**Source material**
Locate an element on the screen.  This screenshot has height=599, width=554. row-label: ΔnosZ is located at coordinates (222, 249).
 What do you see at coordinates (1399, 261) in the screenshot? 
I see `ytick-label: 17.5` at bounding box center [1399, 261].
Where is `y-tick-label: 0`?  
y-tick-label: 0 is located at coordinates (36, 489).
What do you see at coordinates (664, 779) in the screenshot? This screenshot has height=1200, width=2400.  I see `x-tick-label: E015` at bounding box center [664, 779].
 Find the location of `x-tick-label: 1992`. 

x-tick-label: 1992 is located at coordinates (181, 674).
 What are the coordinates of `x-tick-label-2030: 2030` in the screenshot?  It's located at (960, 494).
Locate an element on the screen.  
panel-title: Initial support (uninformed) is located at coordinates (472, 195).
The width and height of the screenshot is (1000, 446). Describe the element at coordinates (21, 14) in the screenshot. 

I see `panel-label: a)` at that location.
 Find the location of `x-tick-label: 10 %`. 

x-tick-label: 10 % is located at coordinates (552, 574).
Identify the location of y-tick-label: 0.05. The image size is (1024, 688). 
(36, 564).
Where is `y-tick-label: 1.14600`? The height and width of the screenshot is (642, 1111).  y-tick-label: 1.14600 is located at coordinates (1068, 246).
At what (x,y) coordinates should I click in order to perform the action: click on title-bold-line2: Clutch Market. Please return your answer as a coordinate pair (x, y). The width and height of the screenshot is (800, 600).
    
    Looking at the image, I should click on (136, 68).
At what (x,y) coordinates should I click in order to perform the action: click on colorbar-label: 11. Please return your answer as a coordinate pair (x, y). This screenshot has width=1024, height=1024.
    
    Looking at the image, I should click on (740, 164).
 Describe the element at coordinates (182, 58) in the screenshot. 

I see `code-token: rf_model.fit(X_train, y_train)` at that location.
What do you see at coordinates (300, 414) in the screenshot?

**Goal of the exercise**
Copy out the records exactly, from the line containing "What do you see at coordinates (1399, 261)" up to and including the line containing "y-tick-label: 0 is".

**Completed exercise**
 What do you see at coordinates (1399, 261) in the screenshot? 
I see `ytick-label: 17.5` at bounding box center [1399, 261].
Where is `y-tick-label: 0`?  
y-tick-label: 0 is located at coordinates (36, 489).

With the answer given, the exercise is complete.